-- SOURCE MATERIAL follows --

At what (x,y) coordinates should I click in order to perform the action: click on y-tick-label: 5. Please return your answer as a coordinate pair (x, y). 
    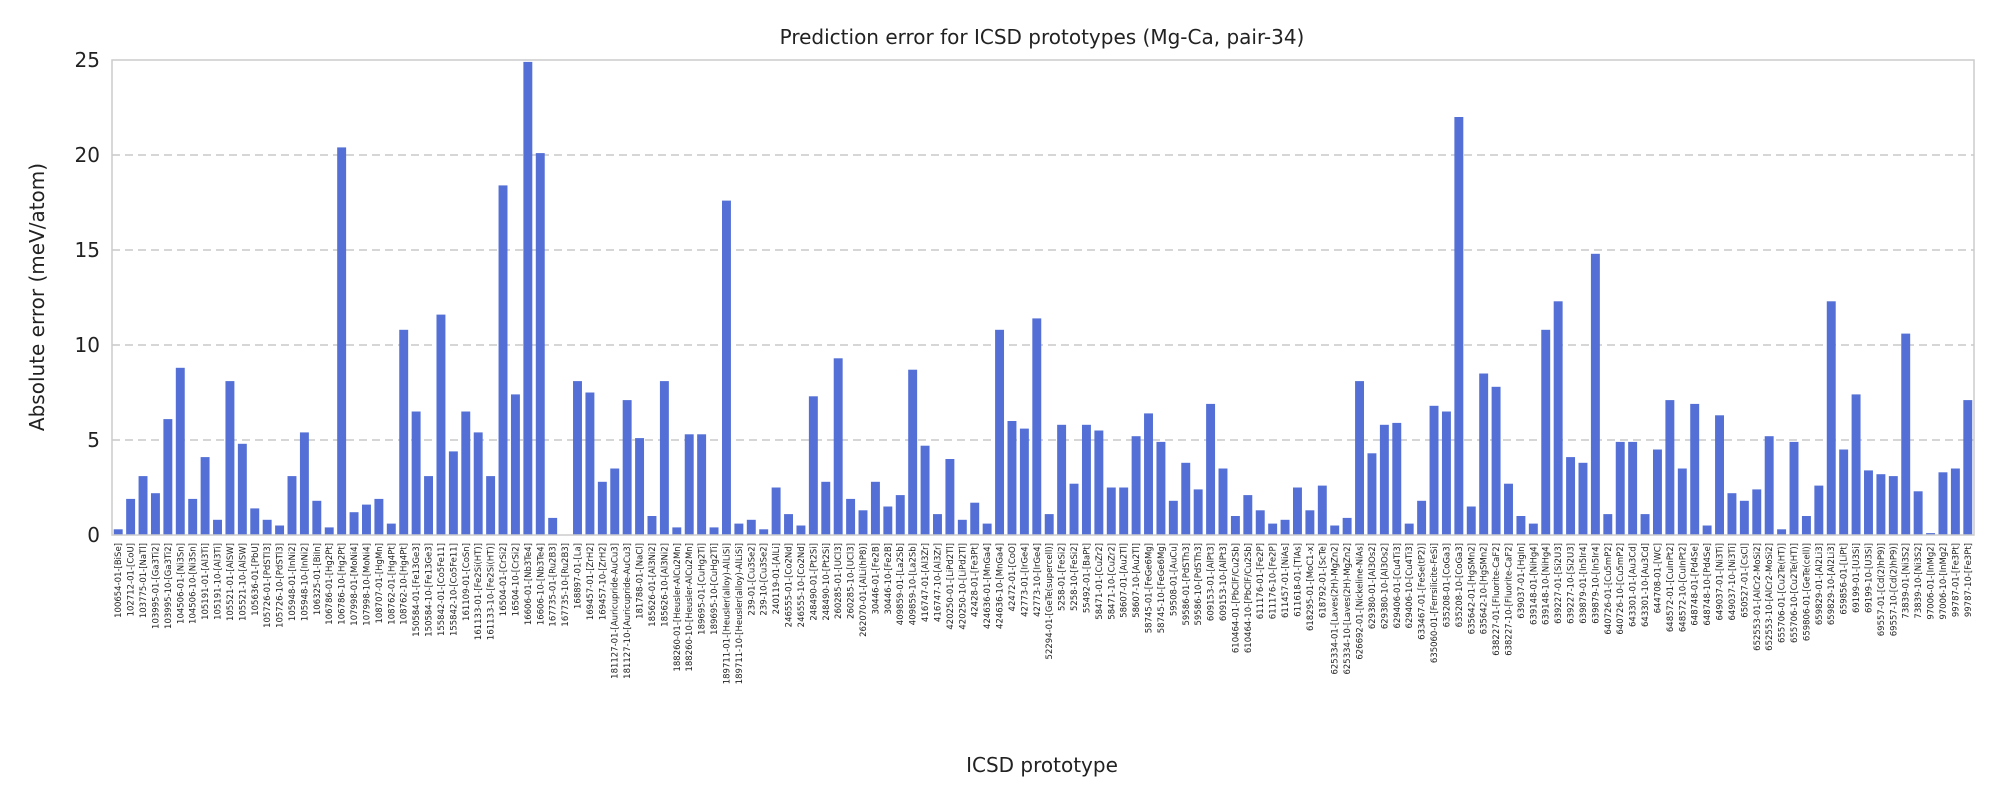
    Looking at the image, I should click on (94, 440).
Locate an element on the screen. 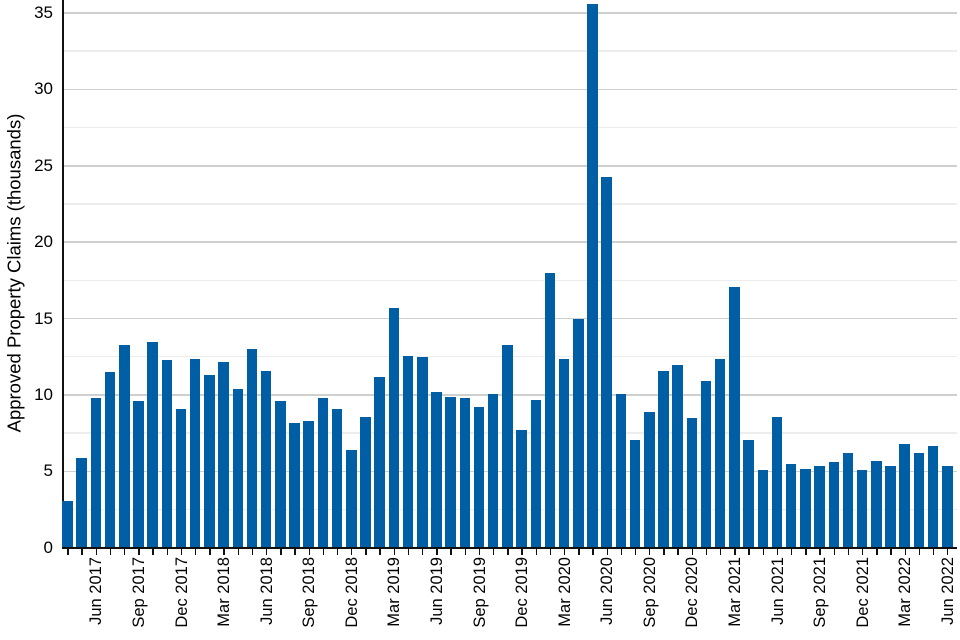 The width and height of the screenshot is (960, 640). y-tick-label: 0 is located at coordinates (48, 547).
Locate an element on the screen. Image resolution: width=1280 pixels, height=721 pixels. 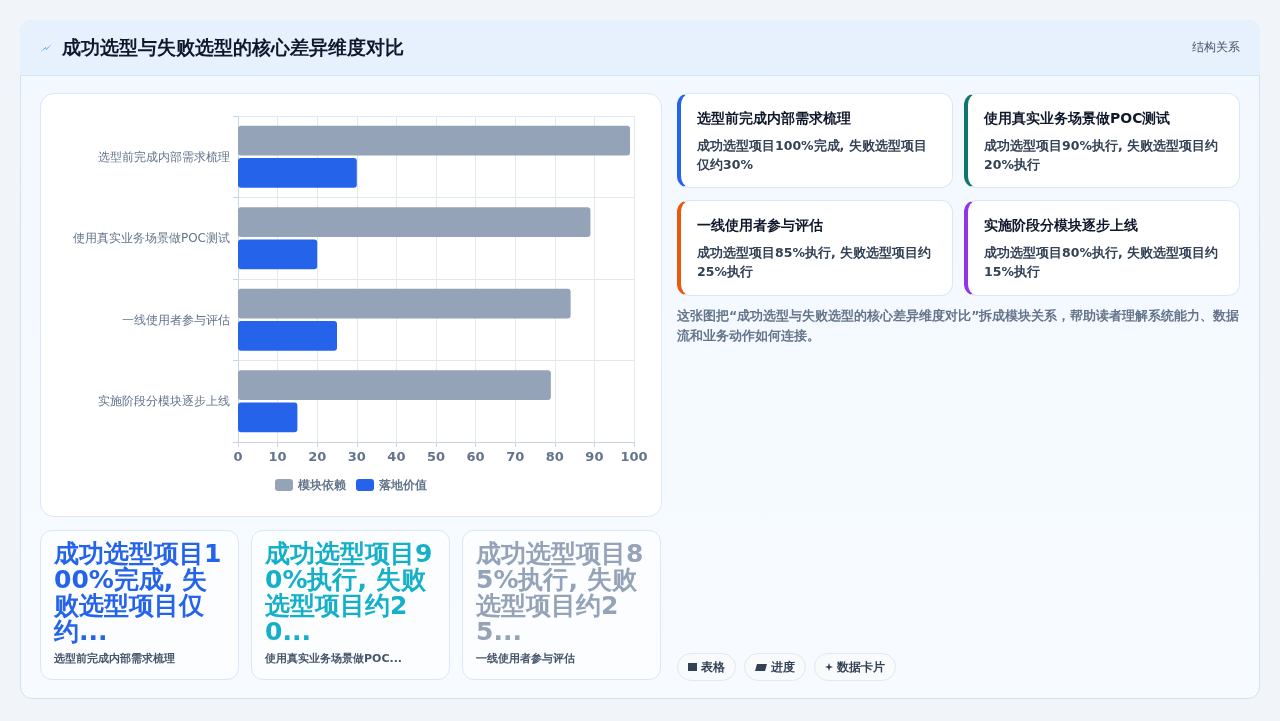
x-tick-label: 40 is located at coordinates (396, 456).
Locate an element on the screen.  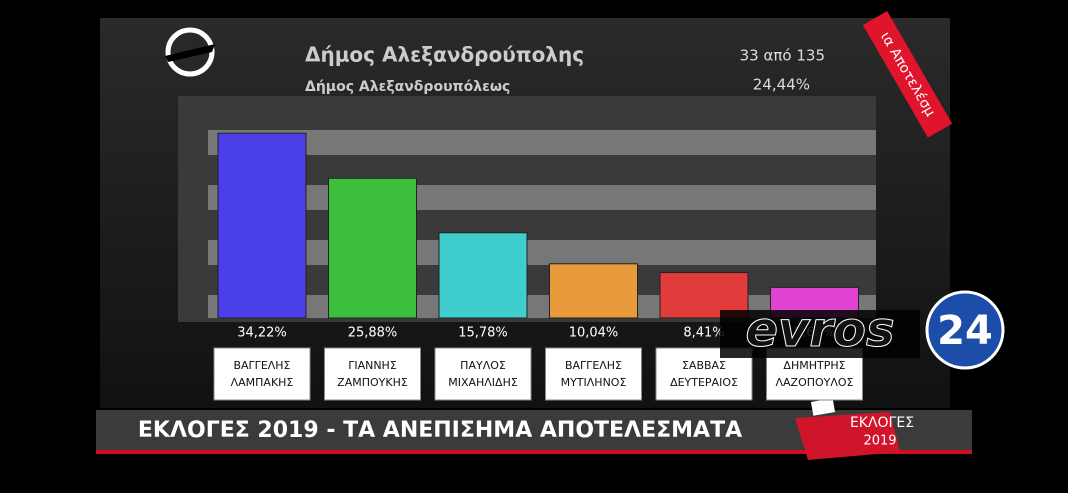
logo-backdrop is located at coordinates (820, 334).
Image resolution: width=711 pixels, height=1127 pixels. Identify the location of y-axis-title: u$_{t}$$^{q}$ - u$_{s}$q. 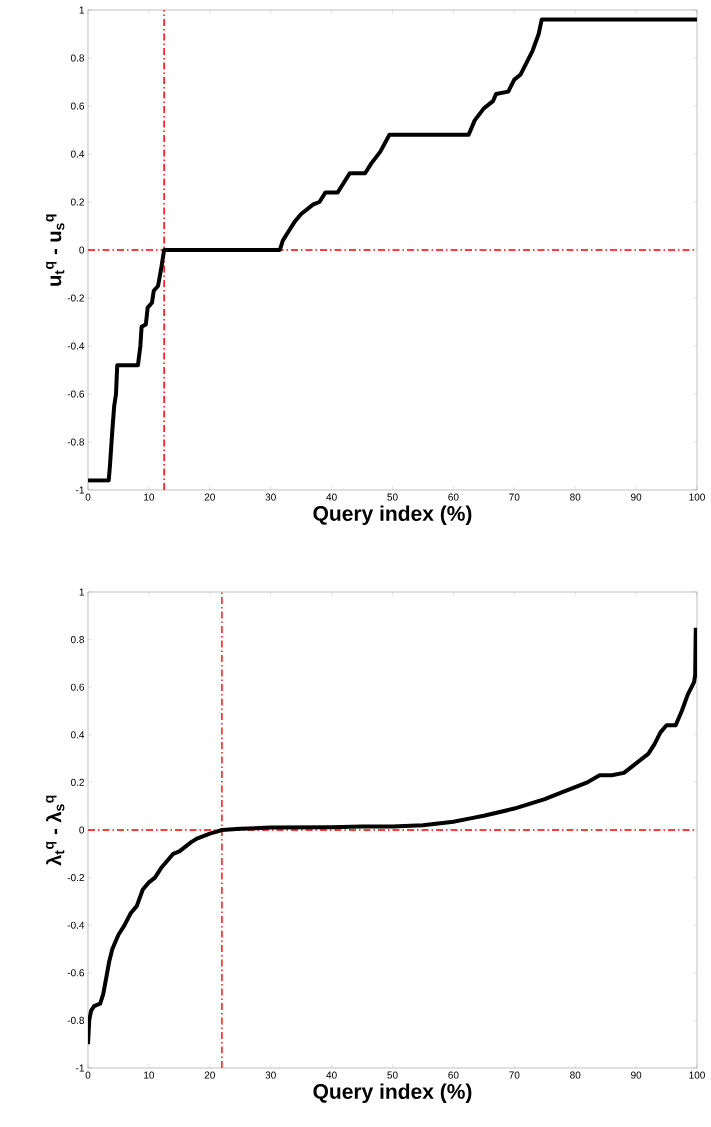
(56, 250).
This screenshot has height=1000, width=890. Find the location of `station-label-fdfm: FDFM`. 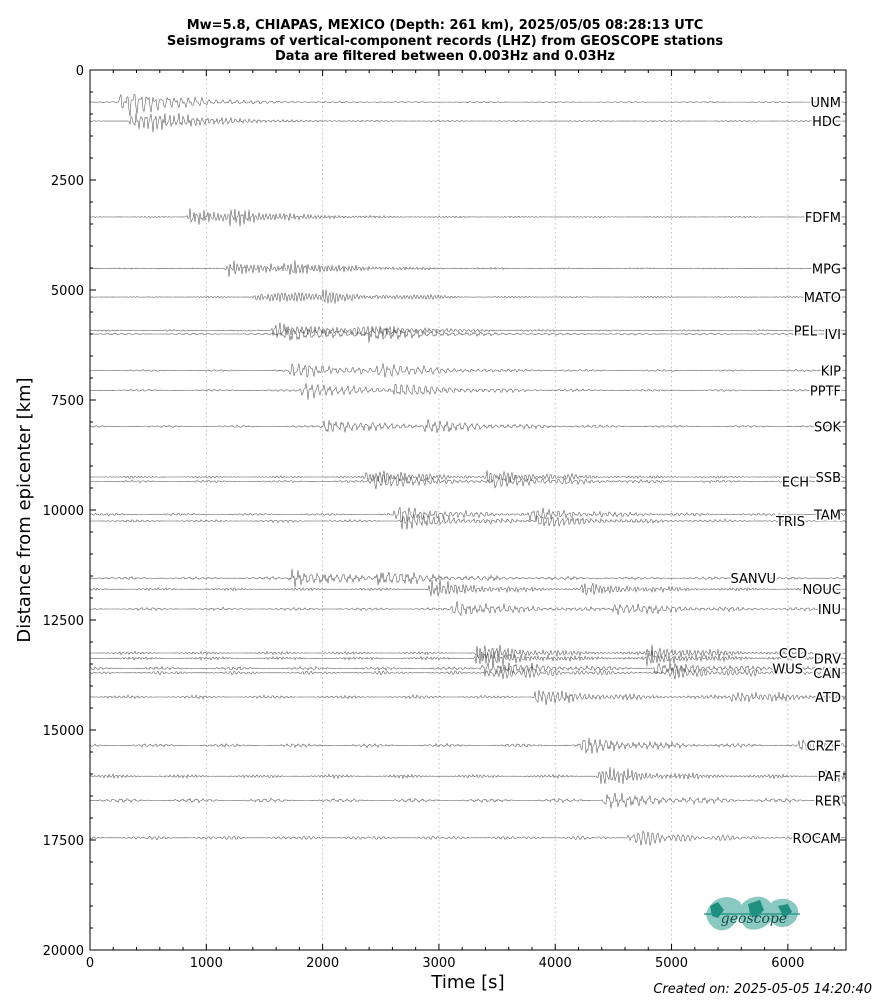

station-label-fdfm: FDFM is located at coordinates (823, 218).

-- SOURCE MATERIAL concluded --

> **EXERCISE PROMPT**
Please swap "screenshot" for "image" in everything from the line containing "This screenshot has" down to the end of the rows, and give those lines again with nothing else changed. Leave the pictures out of your answer.

> **REPLY TO THE TASK**
This image has height=1000, width=890. Find the location of `station-label-fdfm: FDFM`. 

station-label-fdfm: FDFM is located at coordinates (823, 218).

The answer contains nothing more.